The mayor and City Council ought to get the tourist-money whisperers out of their ears and do the right thing.
One temperature reading should be at street level. There should be no pulling between noon and 3 p.m. on very hot days.
There should be stiff fines for rule breakers.
A civic culture can surely be judged on how it treats its animals.
In this case, Charleston needs to seriously up its game.
The explosion of new restaurants, bars and hotels throughout Charleston has collided with a disastrous shortage of quality food and beverage industry workers.
Insufficient public transportation, parking and a lack of affordable housing have only exacerbated the F&B problem here because living and getting to work in Charleston can be expensive and challenging for some.
Sadly, the front lines of Charleston’s F&B workforce also have become a revolving door of high turnover.
Charleston F&B owners and investors are now desperately seeking more mature employees willing to work as servers, cooks, bartenders and support staff.
I was stunned to learn
that superstar servers and bartenders can make $75,000 to $125,000 annually in Charleston’s most popular establishments.
Charleston’s F&B industry is now hiring hundreds for jobs everywhere.
If you are a steadfast high school student or a college graduate able to always get to work on time, handle money responsibly, stay sober on the job and work nights and weekends, taming an out-of-control Charleston F&B workplace may be your true vocation and nest egg.
BARON CHRISTOPHER HANSON
I am writing as the president of People United to Live and Let Live and as a childhood friend of bass player James Jamerson’s cousin, Anthony McKnight.
Even though many recognize the artistic genius of Jamerson and his Funk Brothers Band, the native of Edisto Island raised in Charleston has been denied induction into the South Carolina Hall of Fame.
I believe it’s partly because of racism and partly because of the Hall of Fame’s ignorance about the global influence of Motown.
Beatles bassist Paul McCartney was well aware of Mr.

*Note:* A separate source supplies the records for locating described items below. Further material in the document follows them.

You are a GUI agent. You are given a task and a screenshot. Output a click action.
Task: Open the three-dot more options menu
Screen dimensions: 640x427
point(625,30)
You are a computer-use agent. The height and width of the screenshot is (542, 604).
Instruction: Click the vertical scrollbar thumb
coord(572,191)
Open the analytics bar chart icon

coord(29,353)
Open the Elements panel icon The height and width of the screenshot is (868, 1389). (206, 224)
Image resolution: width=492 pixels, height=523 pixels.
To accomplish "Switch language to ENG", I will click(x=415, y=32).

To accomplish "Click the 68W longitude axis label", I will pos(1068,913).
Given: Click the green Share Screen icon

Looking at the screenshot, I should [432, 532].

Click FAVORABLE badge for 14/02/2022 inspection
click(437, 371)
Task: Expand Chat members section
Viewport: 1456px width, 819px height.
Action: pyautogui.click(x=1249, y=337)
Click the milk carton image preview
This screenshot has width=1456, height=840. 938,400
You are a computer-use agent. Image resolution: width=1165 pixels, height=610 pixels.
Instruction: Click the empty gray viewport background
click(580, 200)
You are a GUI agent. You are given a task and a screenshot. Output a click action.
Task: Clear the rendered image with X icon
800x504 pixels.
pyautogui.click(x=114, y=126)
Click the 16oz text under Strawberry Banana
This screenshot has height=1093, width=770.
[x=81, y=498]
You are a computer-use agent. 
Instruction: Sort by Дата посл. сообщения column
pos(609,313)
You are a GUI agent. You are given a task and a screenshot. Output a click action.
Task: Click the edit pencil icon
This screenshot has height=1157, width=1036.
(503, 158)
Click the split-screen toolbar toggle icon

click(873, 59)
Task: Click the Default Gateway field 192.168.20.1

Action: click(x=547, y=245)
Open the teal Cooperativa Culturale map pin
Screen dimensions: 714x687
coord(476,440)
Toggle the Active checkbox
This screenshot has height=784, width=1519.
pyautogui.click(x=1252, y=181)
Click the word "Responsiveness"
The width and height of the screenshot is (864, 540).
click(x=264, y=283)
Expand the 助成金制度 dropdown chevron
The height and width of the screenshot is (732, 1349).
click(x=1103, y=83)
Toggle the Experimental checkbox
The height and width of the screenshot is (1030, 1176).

Jamerson, who was also involved in a lot of non-Motown recordings and theme songs for television shows including “S.W.A.T.”
But most people don’t know about his jazz, blues and rock ‘n’ roll recordings.
For 21 years, the S.C. Hall of Fame has ignored support letters from former Gov. Nikki Haley and Motown Records and signed resolutions from the S.C. House and Senate asking that Mr. Jamerson be inducted.
Recently, the prestigious Berklee School of Music in Boston sent an endorsement letter to the Hall of Fame.
Charleston Mayor John Tecklenberg has been supportive of the effort, and former Mayor Joe Riley issued a proclamation declaring Sept. 18-19 as Jamerson Days in Charleston.
One of the requirements for being inducted into the Hall of Fame is whether the person’s achievement will stand for 50 years or more.
Well, Motown Records is now 60 years old, so Jamerson’s music has passed the test.
JEROME H. SMALLS
President, People United
to Live and Let Live
St. Philip Street
Judge of character
Our commander in chief doesn’t think a prisoner of war can be a war hero, but he thinks a general who finishes in second place in a war is a great leader.
No wonder he thinks he only hires the best of the best.
Isle of Palms
Robert E. Lee
I would like to send my thanks and appreciation to Edward Gilbreth for the fine article he wrote in the May 24 Post and Courier on Gen. Robert E. Lee.
I wish those who condemn and denigrate the men and women of the early years during the development
of our nation would consider the totality of their accomplishments and the times in which these people lived.
The stain of slavery is
one we can never erase
from our nation’s history, but having strived to atone for the sins of our forefathers, can we not move forward without the complete condemnation of their efforts in establishing the great country in which we now live?
Thank you again, Mr.
Gilbreth, for your informative piece on Gen. Lee.